Пофантазируем немного. Услышав вопрос вождя, Кольцов, может быть, впервые чувствует у себя на шее страшную удавку. Ему не хочется понимать сталинский намек. Он старается отогнать от себя тревожные ощущения. Сталин же делает первые прикидки относительно личности прыткого журналиста. Хитер. Ловок. Слишком много знает. И обслуживает безупречно. Но тем-то и опасен. На всякий случай нужно понаблюдать за ним в Испании, потом будет хороший повод для ареста. А пока пусть глотает шутку с револьвером, умник еврейский…

Конечно, наличие оружия делает Кольцову честь. Для полноты картины сравним сцену в Кремле с эпизодом из романа Хемингуэя. Осажденный Мадрид. «Палас-отель». Смертельно ранены два русских танкиста и один летчик. Карков обещает дать им яд. Герой романа Роберт Джордан выражает озабоченность по поводу тяжелой миссии Каркова.

«Роберт Джордан спросил Каркова, как он относится к необходимости сделать это, и Карков ответил, что особенного восторга все это в нем не вызывает.

— А как вы думали это осуществить? — спросил Роберт Джордан и добавил: — Ведь не так просто дать яд человеку.

Но Карков сказал:

— Нет, очень просто, если всегда имеешь это в запасе для самого себя. — И он открыл свой портсигар и показал Роберту Джордану, что спрятано в его крышке.

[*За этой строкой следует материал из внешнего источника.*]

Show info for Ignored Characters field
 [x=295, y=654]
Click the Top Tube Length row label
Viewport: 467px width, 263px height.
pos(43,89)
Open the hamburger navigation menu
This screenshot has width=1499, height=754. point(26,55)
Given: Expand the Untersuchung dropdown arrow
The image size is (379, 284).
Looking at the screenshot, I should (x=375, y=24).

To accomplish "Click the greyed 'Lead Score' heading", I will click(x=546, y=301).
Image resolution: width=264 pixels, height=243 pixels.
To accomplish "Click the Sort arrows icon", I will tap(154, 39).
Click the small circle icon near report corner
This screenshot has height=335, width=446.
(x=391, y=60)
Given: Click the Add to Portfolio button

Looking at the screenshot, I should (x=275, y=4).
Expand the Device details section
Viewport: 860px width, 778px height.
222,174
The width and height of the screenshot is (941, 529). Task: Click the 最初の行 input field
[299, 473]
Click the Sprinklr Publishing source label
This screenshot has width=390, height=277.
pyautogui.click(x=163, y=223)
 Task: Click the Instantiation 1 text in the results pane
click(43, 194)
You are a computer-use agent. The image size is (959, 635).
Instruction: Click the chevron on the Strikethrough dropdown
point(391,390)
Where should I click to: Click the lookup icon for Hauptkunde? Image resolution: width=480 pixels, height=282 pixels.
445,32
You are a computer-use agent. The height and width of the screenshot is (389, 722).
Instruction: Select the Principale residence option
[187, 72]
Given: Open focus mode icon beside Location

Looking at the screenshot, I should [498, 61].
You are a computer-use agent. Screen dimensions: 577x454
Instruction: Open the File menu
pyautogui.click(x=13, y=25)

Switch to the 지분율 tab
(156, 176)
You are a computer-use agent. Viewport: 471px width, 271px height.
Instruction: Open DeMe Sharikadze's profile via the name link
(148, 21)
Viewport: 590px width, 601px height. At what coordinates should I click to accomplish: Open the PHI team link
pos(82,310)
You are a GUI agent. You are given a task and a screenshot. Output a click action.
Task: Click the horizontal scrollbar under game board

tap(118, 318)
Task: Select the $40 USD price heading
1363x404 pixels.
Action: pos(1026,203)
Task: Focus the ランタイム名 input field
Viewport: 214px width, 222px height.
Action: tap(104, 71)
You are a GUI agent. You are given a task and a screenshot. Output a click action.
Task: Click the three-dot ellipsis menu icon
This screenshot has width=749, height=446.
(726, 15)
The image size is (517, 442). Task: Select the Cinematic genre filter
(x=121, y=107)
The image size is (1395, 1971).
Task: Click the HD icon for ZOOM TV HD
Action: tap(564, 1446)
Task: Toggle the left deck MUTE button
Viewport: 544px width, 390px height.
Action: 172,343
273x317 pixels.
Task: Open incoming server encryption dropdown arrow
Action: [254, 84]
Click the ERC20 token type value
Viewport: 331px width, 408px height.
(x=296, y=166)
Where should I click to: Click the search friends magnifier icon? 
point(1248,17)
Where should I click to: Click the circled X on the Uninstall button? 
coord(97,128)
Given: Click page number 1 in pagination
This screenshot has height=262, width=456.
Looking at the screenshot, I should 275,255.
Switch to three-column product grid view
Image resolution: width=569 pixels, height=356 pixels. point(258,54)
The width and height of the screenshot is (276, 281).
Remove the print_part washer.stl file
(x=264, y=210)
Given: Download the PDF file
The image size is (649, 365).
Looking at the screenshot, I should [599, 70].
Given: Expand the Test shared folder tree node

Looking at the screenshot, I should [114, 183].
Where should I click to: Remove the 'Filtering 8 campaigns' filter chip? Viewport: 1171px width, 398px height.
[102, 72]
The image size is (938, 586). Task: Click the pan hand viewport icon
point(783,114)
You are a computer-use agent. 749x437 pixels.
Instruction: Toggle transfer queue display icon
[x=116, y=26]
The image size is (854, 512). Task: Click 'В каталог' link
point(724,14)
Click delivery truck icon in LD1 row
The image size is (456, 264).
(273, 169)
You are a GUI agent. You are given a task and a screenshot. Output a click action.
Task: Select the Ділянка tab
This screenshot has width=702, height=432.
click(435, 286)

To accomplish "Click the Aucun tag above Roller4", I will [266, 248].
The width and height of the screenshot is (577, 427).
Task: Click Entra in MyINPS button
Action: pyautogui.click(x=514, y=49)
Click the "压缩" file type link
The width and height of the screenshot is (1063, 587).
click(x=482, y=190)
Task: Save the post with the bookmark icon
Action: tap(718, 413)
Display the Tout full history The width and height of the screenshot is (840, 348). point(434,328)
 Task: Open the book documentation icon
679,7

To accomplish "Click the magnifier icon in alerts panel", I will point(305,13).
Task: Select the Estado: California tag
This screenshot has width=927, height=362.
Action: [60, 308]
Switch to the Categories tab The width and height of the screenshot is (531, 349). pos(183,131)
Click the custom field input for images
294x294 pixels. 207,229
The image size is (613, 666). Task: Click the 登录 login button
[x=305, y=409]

— Но ведь, если вы попадете в плен, у вас первым делом отнимут портсигар, — возразил Роберт Джордан. — Скажут „руки вверх“, и все.

— А у меня еще вот тут есть, — усмехнулся Карков и показал на лацкан своей куртки. — Нужно только взять кончик лацкана в рот, вот так, раздавить ампулу зубами и глотнуть.

— Так гораздо удобнее, — сказал Роберт Джордан. — А скажите, это действительно пахнет горьким миндалем, как пишут в детективных романах?

— Не знаю, — весело сказал Карков. — Ни разу не нюхал. Может быть, разобьем одну ампулку, попробуем?

— Лучше приберегите.

— Правильно, — сказал Карков и спрятал портсигар. — Понимаете, я вовсе не пораженец, но критический момент всегда может наступить еще раз, а этой штуки вы нигде не достанете».

Револьвер, яд — все предусмотрено на «критический момент» последней схватки с франкистами или коварными троцкистами из ПОУМ. Или русскими белогвардейцами. Или просто случайными бандитами. Но когда вечером в редакцию «Правды» за Кольцовым приехали люди с Лубянки, он растерялся. Остается лишь гадать, была ли эта растерянность следствием непонимания общей обстановки или проявлением человеческой слабости. Как ни философствуй, а убить себя не каждому дано.

Арест Кольцова (по времени совпавший, кстати, с арестом главного комсомольского вождя Александра Косарева) осуществлялся уже при непосредственном участии Берии. Бытует мнение, что с появлением нового шефа НКВД репрессии в СССР стали ослабевать, приняв «избирательный характер». К сожалению, этот вывод не соответствует действительности. Террор по-прежнему свирепствовал, но власть делала вид, будто ситуация нормализуется. Одним из признаков такого якобы обнадеживающего процесса явилась очередная смена наркомов госбезопасности. Кроме того, в январе 1938 г. состоялся пленум ЦК, осудивший избиение партийных кадров. Как и в случае с известными перегибами на ниве коллективизации, Сталин всю вину свалил на местные партийные организации, не сумевшие разглядеть в своих рядах «троцкистских двурушников» и «агентов фашизма». Целям дезориентации общественного мнения служило и другое постановление ЦК — «О грубейших нарушениях законности в следственной работе НКВД» (17 ноября 1938 г.)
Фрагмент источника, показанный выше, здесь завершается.